Niantic Labs' cat-and-mouse game with Pokémon Go cheaters has led to many instances of innocent players being locked out of the game. Only a few months ago, owners of some Xiaomi devices had their accounts suspended for no fault of their own, and now Niantic is seemingly cracking down on players with custom recoveries installed.

Custom recovery partitions allow you to flash custom ROMs, install root, make full device backups, and perform other functions. While they could theoretically be used for cheating, Pokémon Go is now blocking players if custom recoveries are detected at all, according to a few reports on Reddit and Twitter.
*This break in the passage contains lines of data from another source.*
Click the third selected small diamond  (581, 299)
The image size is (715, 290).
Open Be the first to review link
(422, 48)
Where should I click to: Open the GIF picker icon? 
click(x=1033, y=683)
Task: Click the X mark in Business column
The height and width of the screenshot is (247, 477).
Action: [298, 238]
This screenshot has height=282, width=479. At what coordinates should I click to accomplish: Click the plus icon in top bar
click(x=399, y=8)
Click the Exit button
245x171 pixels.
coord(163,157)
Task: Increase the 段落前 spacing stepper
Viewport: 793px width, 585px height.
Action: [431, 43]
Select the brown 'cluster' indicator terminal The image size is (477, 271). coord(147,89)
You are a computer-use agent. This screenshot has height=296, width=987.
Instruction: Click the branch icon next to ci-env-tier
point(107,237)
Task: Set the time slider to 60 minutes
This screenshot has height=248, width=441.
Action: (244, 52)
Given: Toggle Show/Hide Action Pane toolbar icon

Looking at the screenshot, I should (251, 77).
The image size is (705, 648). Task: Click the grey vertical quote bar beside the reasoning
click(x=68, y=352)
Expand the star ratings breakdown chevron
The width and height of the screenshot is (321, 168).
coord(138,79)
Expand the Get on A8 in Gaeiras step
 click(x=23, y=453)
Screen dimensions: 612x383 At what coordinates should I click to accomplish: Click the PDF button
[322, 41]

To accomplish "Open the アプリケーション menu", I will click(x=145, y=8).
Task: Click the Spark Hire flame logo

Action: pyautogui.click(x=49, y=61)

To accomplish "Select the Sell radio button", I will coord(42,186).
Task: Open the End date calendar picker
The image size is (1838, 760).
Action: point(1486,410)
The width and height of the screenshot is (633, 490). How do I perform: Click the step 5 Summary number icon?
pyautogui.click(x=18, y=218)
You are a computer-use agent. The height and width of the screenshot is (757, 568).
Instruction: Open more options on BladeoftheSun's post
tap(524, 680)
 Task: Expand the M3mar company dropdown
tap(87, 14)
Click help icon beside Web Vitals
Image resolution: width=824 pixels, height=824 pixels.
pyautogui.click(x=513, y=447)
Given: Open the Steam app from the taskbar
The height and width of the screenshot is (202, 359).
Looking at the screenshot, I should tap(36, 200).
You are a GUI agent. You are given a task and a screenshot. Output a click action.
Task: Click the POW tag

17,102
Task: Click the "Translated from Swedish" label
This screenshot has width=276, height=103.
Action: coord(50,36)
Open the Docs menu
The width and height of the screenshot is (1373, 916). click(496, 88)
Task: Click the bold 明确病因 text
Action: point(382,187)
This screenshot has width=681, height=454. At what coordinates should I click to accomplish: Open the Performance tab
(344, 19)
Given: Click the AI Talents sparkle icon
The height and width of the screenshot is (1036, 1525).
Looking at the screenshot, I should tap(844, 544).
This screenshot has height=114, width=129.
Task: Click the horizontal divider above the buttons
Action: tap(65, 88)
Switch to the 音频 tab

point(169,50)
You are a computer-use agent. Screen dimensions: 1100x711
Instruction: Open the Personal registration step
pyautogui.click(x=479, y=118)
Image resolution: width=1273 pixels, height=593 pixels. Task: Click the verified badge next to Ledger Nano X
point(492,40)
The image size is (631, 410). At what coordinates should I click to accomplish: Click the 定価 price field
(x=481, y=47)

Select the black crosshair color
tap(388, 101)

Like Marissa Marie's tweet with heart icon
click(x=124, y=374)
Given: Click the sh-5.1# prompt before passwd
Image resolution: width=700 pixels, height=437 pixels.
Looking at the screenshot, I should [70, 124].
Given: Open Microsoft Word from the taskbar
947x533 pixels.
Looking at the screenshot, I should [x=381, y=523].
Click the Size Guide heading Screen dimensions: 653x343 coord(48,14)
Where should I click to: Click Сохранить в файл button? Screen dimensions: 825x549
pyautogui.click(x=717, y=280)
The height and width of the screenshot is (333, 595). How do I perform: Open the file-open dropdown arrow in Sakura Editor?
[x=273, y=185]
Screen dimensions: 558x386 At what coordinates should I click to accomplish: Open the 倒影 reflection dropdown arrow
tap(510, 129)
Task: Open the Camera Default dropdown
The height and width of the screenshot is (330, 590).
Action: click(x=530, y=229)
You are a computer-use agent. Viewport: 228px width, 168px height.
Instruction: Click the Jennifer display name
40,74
Source: Kieron Quinn (Twitter)

The check seems to have been added in the recent v0.167.0 update, and involves searching the internal storage of your phone for directories named 'TWRP' (corresponding to the TeamWin Recovery Project recovery) or 'Fox' (the folder for OrangeFox recovery). I wasn't able to duplicate this myself on a OnePlus 7 Pro by creating those folders manually, but the block could be part of a server-side component that hasn't widely rolled out.

Interestingly, Pokémon Go doesn't even ask for the external storage permission to check for the TWRP folder. Kieron Quinn pointed out on Twitter that the game is likely using a bug in Android that allows apps to check if directories are present without being granted storage permission.

For the record, Scoped Storage would prevent bugs like this from working at all, since apps would no longer have access to your phone's root directory. There are still only a few reports of players being blocked in this manner, but even one ban for simply having a custom recovery installed is too many.